Tool results should distinguish “no matching record” from “service unavailable.” The first may be a successful lookup with an empty result; the second is an operational failure. That distinction affects whether the model asks the user for another identifier, suggests trying later, or stops the workflow.
6. Reduce the integration to one reproducible test
When several tools, automatic calling, streaming, and a long chat history are involved, create a minimal reproduction. Use one current model, one function with two primitive parameters, one unambiguous user request, and a stub handler. Log the request and response shapes. Then add your production schema, real handler, multi-turn history, and additional tools one layer at a time.
- Pin the SDK version and record the model name used by the failing test.
- Compare your payload with the current official documentation, not an old blog snippet.
- Remove streaming until the non-streaming tool loop works.
- Test both a prompt that should call the tool and one that should not.
- Add an automated regression test for the exact schema or call-ID bug you found.
Frequently asked questions
Why does Gemini answer in text instead of calling my function?
The tool may not be relevant enough, its description may overlap another tool, the request may lack required information, or your tool configuration may allow normal text. Test one clearly described tool with an explicit request.
Does Gemini execute the external API for me?
In ordinary function calling, Gemini proposes the function and arguments. Your application validates, authorizes, and executes the tool, then returns the result for the next model turn.
What changed for Gemini 3 function calls?
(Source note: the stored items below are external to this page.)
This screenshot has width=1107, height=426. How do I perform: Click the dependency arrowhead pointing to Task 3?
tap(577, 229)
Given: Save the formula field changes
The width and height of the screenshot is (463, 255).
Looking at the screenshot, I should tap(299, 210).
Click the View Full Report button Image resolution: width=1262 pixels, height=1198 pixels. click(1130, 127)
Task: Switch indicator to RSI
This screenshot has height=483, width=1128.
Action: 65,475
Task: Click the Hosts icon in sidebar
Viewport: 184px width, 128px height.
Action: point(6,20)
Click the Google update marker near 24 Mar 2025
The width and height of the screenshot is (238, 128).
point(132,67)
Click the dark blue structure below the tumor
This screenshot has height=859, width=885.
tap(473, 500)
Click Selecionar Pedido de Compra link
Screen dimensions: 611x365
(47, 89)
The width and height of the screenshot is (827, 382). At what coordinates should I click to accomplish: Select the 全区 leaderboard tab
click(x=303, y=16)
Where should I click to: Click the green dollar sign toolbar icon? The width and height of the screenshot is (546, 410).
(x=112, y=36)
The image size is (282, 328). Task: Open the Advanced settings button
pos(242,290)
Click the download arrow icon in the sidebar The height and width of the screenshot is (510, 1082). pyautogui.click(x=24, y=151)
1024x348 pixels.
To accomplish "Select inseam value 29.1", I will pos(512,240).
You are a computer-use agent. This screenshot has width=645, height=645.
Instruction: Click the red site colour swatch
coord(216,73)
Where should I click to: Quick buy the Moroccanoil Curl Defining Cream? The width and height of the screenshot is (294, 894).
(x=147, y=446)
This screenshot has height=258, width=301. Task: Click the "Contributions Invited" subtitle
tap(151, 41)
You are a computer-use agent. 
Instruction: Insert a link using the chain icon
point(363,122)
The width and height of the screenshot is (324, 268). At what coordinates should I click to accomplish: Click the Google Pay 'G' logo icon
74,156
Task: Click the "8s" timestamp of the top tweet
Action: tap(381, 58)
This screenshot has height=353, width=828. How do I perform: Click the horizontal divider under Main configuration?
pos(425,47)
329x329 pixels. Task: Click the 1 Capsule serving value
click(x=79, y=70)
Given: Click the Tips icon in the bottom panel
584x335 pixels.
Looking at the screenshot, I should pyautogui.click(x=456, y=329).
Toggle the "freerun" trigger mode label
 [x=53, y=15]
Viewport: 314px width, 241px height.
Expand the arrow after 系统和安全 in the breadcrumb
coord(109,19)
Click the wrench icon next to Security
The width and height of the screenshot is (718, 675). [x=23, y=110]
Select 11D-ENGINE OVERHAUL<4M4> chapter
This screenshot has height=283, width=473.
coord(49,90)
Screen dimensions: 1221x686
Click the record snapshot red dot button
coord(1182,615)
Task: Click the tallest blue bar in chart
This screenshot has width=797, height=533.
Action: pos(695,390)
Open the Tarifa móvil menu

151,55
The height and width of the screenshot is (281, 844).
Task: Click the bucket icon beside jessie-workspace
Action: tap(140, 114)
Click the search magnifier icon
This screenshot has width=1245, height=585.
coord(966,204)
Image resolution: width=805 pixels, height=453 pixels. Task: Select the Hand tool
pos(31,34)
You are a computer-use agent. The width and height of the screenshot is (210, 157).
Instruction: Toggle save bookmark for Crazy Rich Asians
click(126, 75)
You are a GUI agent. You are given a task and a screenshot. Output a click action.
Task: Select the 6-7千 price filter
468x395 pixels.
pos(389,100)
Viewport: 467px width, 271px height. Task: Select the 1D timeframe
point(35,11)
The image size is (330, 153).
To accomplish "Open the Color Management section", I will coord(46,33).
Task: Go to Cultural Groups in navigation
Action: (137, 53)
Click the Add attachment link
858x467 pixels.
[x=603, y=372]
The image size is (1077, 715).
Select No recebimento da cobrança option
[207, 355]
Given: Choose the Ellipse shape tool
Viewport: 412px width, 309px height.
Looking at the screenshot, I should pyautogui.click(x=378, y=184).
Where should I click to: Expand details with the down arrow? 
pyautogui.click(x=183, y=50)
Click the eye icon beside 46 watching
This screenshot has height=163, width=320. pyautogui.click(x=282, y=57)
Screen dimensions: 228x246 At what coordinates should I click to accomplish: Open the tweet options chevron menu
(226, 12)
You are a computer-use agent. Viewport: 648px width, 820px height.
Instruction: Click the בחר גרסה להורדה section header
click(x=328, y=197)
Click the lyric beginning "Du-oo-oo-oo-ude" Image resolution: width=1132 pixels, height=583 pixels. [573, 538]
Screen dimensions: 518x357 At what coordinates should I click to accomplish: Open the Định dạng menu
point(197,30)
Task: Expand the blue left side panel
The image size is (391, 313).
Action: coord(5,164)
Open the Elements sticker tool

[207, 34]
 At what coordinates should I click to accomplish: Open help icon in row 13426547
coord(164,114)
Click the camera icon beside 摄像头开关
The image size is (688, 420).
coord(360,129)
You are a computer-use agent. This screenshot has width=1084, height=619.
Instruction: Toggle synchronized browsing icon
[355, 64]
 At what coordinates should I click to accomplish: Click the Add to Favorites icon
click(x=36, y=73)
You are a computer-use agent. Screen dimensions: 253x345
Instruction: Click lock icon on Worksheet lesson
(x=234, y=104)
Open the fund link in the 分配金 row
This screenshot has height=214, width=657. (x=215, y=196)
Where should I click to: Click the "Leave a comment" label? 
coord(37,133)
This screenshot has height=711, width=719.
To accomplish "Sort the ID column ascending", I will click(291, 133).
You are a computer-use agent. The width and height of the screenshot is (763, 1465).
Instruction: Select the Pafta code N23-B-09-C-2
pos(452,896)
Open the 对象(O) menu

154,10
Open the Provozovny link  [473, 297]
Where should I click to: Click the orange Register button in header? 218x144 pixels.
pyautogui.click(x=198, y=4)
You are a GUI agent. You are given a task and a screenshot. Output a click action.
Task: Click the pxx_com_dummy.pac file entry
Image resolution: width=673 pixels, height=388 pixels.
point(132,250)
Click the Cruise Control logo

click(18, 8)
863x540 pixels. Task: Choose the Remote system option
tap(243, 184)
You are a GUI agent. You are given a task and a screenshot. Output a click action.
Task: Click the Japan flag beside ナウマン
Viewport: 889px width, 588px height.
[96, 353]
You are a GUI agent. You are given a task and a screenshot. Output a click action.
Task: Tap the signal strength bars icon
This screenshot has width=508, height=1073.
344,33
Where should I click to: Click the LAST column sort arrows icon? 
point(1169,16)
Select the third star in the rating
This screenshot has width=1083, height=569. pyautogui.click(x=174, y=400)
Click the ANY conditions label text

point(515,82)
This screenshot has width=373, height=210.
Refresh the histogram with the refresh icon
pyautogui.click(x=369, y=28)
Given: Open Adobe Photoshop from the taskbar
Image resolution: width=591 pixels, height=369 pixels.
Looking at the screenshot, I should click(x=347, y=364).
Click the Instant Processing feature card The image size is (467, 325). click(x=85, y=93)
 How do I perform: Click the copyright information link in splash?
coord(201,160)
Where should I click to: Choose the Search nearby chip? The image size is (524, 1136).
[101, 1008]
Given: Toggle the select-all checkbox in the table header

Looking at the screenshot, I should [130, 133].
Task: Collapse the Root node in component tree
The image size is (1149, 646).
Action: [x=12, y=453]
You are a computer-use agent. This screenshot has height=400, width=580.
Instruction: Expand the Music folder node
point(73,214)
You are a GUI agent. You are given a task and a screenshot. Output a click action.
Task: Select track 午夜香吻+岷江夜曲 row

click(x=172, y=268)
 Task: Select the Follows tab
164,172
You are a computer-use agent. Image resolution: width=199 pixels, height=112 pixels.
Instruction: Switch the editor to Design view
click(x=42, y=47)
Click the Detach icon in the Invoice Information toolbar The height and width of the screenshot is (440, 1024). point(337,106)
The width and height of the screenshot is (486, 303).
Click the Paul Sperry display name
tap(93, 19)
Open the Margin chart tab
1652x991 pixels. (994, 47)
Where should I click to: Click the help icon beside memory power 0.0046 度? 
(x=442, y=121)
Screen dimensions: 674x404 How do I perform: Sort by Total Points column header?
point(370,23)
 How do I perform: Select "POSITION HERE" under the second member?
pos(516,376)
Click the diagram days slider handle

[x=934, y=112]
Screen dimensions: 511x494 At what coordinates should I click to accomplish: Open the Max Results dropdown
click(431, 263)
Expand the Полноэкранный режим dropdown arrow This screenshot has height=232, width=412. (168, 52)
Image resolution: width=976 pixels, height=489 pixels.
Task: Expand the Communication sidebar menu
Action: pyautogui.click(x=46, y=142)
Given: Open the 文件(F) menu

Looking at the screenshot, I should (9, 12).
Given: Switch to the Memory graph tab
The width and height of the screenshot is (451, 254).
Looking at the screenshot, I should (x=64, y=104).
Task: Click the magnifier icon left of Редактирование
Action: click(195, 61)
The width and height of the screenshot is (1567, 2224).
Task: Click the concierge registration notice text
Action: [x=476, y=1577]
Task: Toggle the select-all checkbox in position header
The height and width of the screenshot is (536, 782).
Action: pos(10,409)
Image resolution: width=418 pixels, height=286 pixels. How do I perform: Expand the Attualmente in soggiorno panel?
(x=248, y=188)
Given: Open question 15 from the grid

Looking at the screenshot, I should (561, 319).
Google’s current documentation says Gemini 3 model APIs generate a unique ID for each function call. Manual REST or manually assembled history should return the matching ID in the function response; standard SDKs handle it.
How should I handle a tool timeout?
Stop the handler at a defined timeout, return a categorized failure, and retry only when the operation is safe and the failure is transient. Keep retries bounded and observable.
Official sources
- Google AI for Developers: Function calling with the Gemini API
- Google AI for Developers: Structured outputs
- Google AI for Developers: API troubleshooting
Bottom line: Trace the whole loop: declaration, model call, validation, execution, and function response. Keep the schema simple, preserve structured history and call IDs, and test the external tool independently.